O problema: No texto sobre Memórias Póstumas apresentado abaixo, liste, por favor, todos os adjetivos que Dave Eggers usa para qualificar o livro na citação atribuída a ele.

Texto base:
------------------------------------------------

Há, ainda, o interesse pelo olhar cotidiano de um tempo, no Brasil do fim do século XIX, em que a escravidão moribunda determinava as relações sociais, e, naturalmente, permeia o livro. Calhou de o lançamento nos Estados Unidos coincidir com o assassinato do negro George Floyd, asfixiado pelo joelho de um policial branco. Houve quem ligasse os pontos, pontos que devem mesmo ser ligados, de óculos limpos, e relacionou a vida no Rio de Janeiro daquele tempo com a intolerância do século XXI, e Memórias Póstumas virou contemporâneo — somado à evidência de Machado ser “o maior escritor negro da história da literatura universal”, como apontou o crítico Harold Bloom (1930-2019). Houve, por fim (ou seria como princípio?), o empurrão de um escritor jovem, Dave Eggers, que escreveu o prefácio da edição traduzida por Flora Thomson-DeVeaux e assinou uma resenha positiva na revista The New Yorker — para ele, o livro é um dos “mais espirituosos, divertidos e, portanto, mais vivos e atemporais de todos os tempos”. Não demorou, portanto, para que os elogios levassem ao boca a boca, e do boca a boca se redescobrisse um romance que trata de problemas universais, como a desigualdade e o racismo. A picardia, a inovação e a aparente leveza de Memórias Póstumas escondem algo muito maior. “Por trás de um monte de futilidades aparecem questões primordiais”, diz Flora. Ou, como ela mesmo postou no Twitter, o folhetim do nosso tempo: “Memórias Póstumas de Brás Cubas é, sem dúvida, um romance de sua época — mas também diz respeito a nossa época, de formas que pesam a favor de Machado de Assis e formas que pesam contra nós. Existem ecos — é só trocar a febre amarela pela Covid-19 — e existem continuidades — o racismo sistêmico, tão doloroso hoje quanto era nos anos 1880”. Machado de Assis reverbera. Deixa um legado, deixa rebentos, ao contrário de Brás Cubas, como registrado na pena de suas derradeiras linhas: “Não tive filhos, não transmiti a nenhuma criatura o legado da nossa miséria”.

------------------------------------------------

Entradas da coleção:

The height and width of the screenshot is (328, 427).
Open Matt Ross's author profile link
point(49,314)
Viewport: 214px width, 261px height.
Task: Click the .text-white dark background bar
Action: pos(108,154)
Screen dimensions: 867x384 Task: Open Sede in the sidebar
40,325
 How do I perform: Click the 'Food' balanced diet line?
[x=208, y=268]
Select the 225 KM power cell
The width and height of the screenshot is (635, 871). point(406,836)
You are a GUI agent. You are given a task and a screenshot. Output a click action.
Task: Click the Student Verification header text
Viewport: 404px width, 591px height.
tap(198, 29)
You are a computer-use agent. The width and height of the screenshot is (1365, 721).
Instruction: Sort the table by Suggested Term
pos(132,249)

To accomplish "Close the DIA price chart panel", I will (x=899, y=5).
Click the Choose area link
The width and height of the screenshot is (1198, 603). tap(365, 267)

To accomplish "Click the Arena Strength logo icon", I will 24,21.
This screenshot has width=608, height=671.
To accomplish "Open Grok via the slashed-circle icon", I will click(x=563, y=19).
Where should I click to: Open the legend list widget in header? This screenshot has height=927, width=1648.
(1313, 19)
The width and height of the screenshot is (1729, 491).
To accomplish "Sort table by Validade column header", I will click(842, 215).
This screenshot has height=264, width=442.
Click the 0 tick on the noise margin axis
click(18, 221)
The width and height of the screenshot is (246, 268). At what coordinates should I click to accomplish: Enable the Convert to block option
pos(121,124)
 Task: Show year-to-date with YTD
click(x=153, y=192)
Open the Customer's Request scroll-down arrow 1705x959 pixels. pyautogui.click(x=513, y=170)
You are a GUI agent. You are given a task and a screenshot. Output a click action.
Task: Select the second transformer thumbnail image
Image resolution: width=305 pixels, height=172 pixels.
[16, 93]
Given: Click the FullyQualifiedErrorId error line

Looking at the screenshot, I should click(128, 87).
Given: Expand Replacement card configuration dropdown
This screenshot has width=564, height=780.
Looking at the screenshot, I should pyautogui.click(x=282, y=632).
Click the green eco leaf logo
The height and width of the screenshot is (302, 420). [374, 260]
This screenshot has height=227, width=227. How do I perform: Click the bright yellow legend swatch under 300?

------------------------------------------------

Saída abaixo:
- espirituosos
- divertidos
- vivos
- atemporais